What the task asks: Echo the items starting at the line containing "Given: Click the Symbol (符号) omega icon" and ending at the line containing "tap(360, 66)", including both of those lines. Leave the pictures out.

Provided entries:
====

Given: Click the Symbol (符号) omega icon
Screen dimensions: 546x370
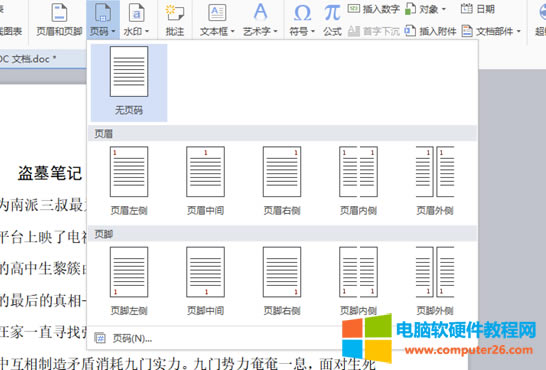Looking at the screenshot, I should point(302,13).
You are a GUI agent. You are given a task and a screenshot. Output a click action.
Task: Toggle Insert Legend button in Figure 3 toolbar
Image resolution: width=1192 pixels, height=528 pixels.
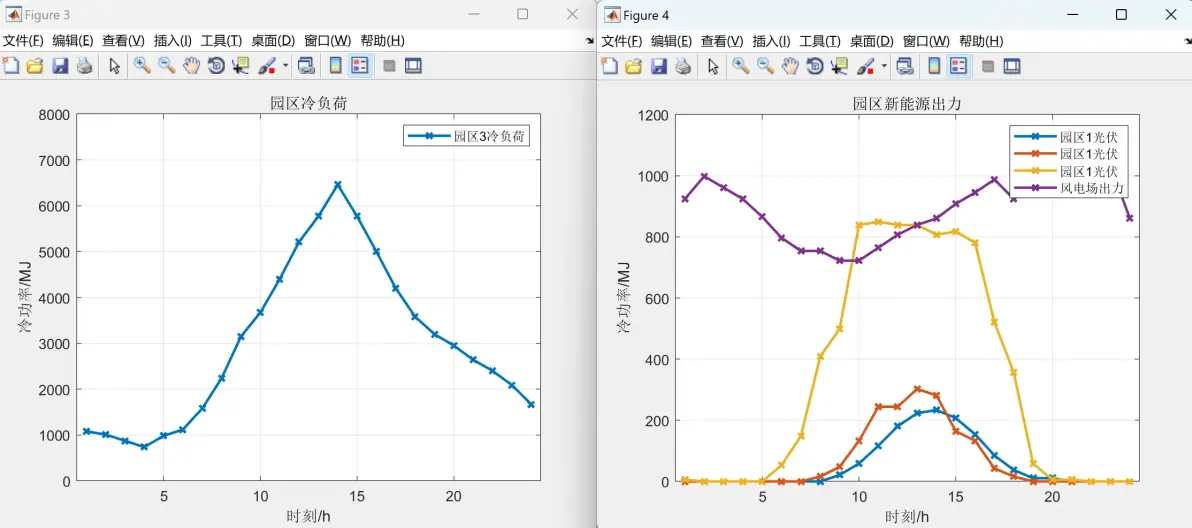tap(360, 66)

====

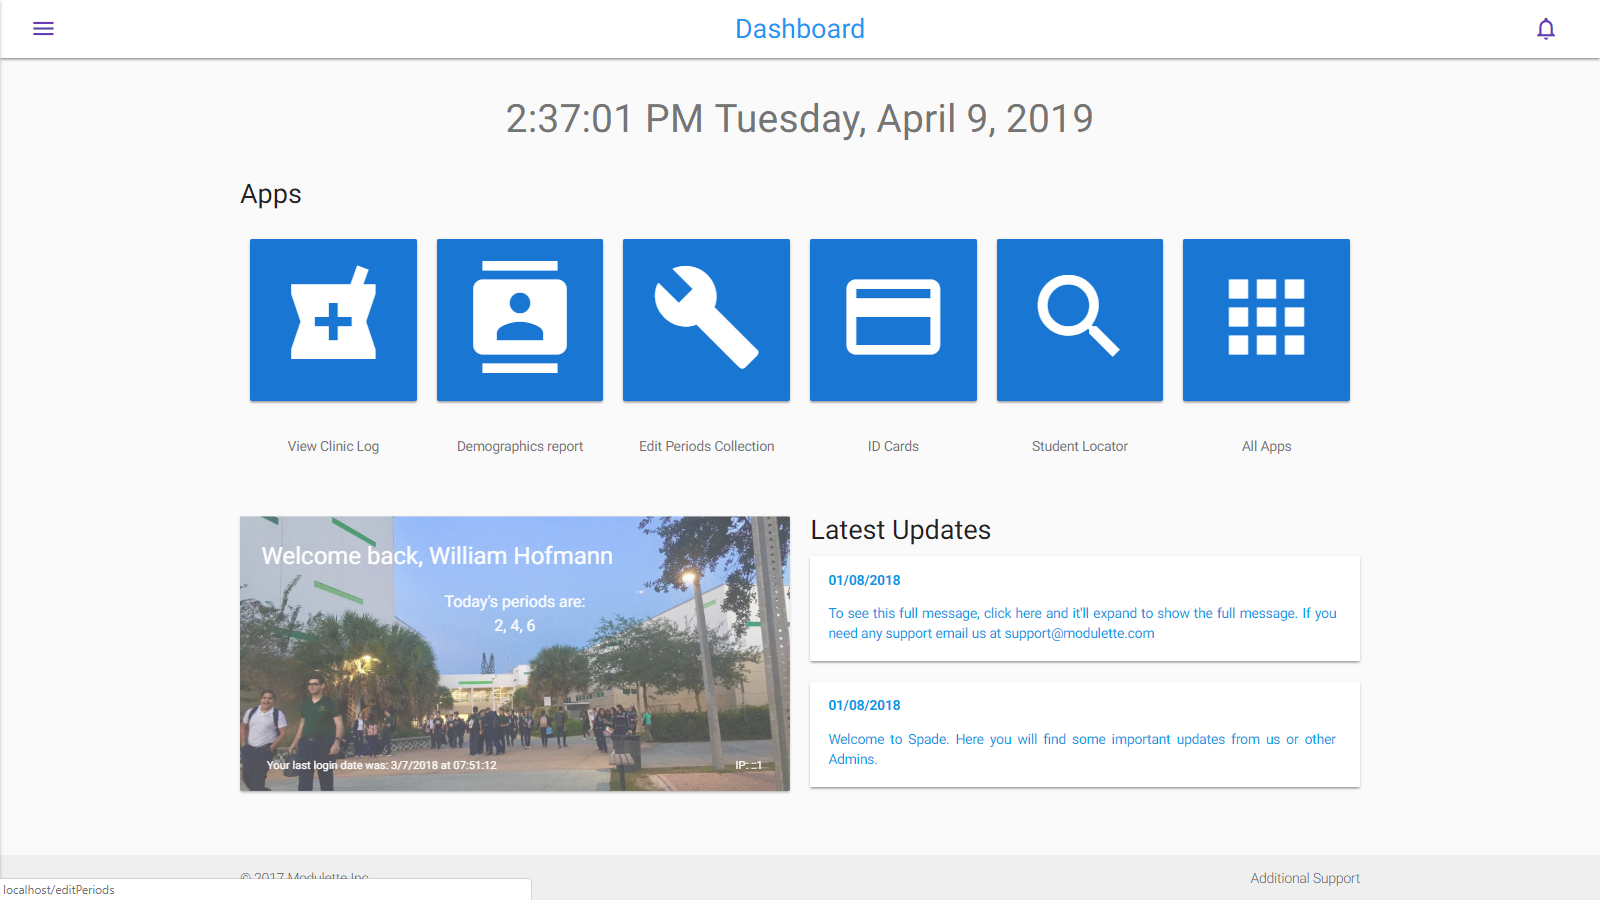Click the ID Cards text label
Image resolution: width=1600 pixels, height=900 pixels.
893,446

====

Exercise answer:
Given: Click the Symbol (符号) omega icon
Screen dimensions: 546x370
Looking at the screenshot, I should point(302,13).
You are a GUI agent. You are given a task and a screenshot. Output a click action.
Task: Toggle Insert Legend button in Figure 3 toolbar
Image resolution: width=1192 pixels, height=528 pixels.
tap(360, 66)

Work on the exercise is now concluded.